Recent years have seen deeper scrutiny and research into gut health and its implications across a variety of diseases, including diabetes and psoriasis. Other research has been focused on how viruses are affected by gut and the microbiota, the trillions of microbes that live symbiotically in the human body, most of them in the gut.
(Some experts reserve the term microbiome for the genes of those microbes as opposed to the organisms themselves. More commonly, though, microbiome is used to refer to the organisms themselves.)
In a recent paper in the journal Gut, Markus Neurath of the Friedrich-Alexander University Erlangen-Nürnberg in Germany, and his colleagues outlined the latest insights into how the gut microbiome harbors viruses like HIV and COVID-19, and what that means for HIV treatment and repeat COVID-19 infection.

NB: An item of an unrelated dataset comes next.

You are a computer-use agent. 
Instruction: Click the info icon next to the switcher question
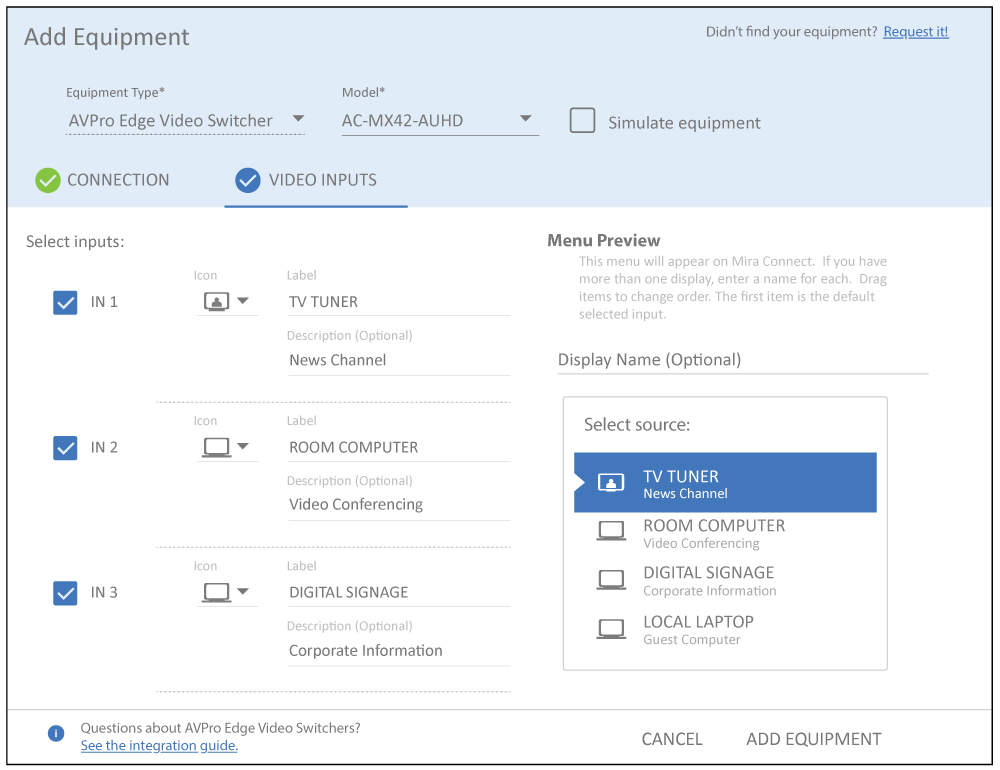pos(56,732)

“Recent studies have started to explore the composition and function of the gut virome, which provides a rich reservoir for bacteriophages and viruses,” wrote Neurath and his co-authors. “These studies have highlighted the concept that bacteriophages and viruses play a seminal role in shaping the bacterial microbiome and are important in controlling gut homeostasis.”

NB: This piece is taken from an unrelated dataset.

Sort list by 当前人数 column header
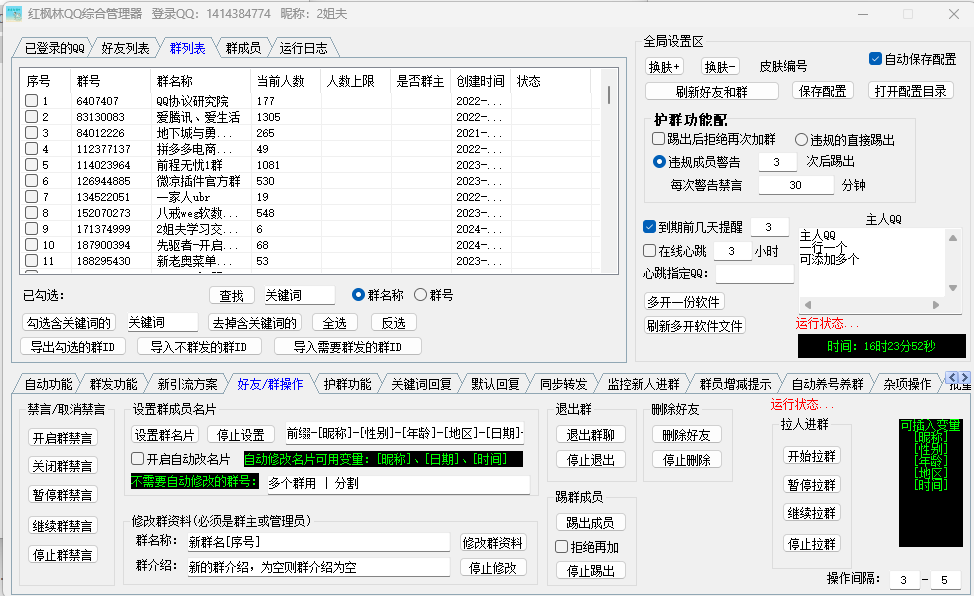 click(x=281, y=81)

The researchers explain that a significant number of HIV-infected cells reside within the gut, even in patients being treated for HIVwith antiretroviral therapy.
Research findings have pointed to the mucosa — the innermost layer of the gastrointestinal tract — as being a reservoir for HIV-infected cells, accounting for an estimated 83% to 95% of all HIV-infected cells in the body. Previous reports have documented significantly higher rates of HIV-infected cells in the mucosa, ranging from five to twelve times as high as levels in the blood.
“The intestine has been identified as a crucial reservoir for HIV-infected immune cells that may reach the bloodstream via immune cell trafficking, thereby potentially impairing the efficacy of ART (antiretroviral therapy) in affected patients,” explained the researchers. “Furthermore, more recent studies of patients with COVID-19 on SARS-CoV-2 infection uncovered a potentially important role of persistent infection of intestinal epithelial cells for prolonged memory immune responses and prevention of reinfection.”
According to the researchers, several studies have indicated that SARS-CoV-2, the virus that causes COVID-19, was persistent in the epithelial cells, which line the surfaces of the body, including in the gut, in about one-third for several weeks or months after they were diagnosed with COVID-19. The findings suggest that the virus antigen remains in the gut even after recovering from COVID-19.
Because intestinal epithelial cells frequently turnover, the persistence of the virus in the gut suggest the virus continues to replicate.
Notably, the researchers underscore that the findings offer insight into a “rapid and effective adaptive immune response” to SARS-CoV-2 if exposed again and how this immune response can offer immunity against COVID-19 reinfection.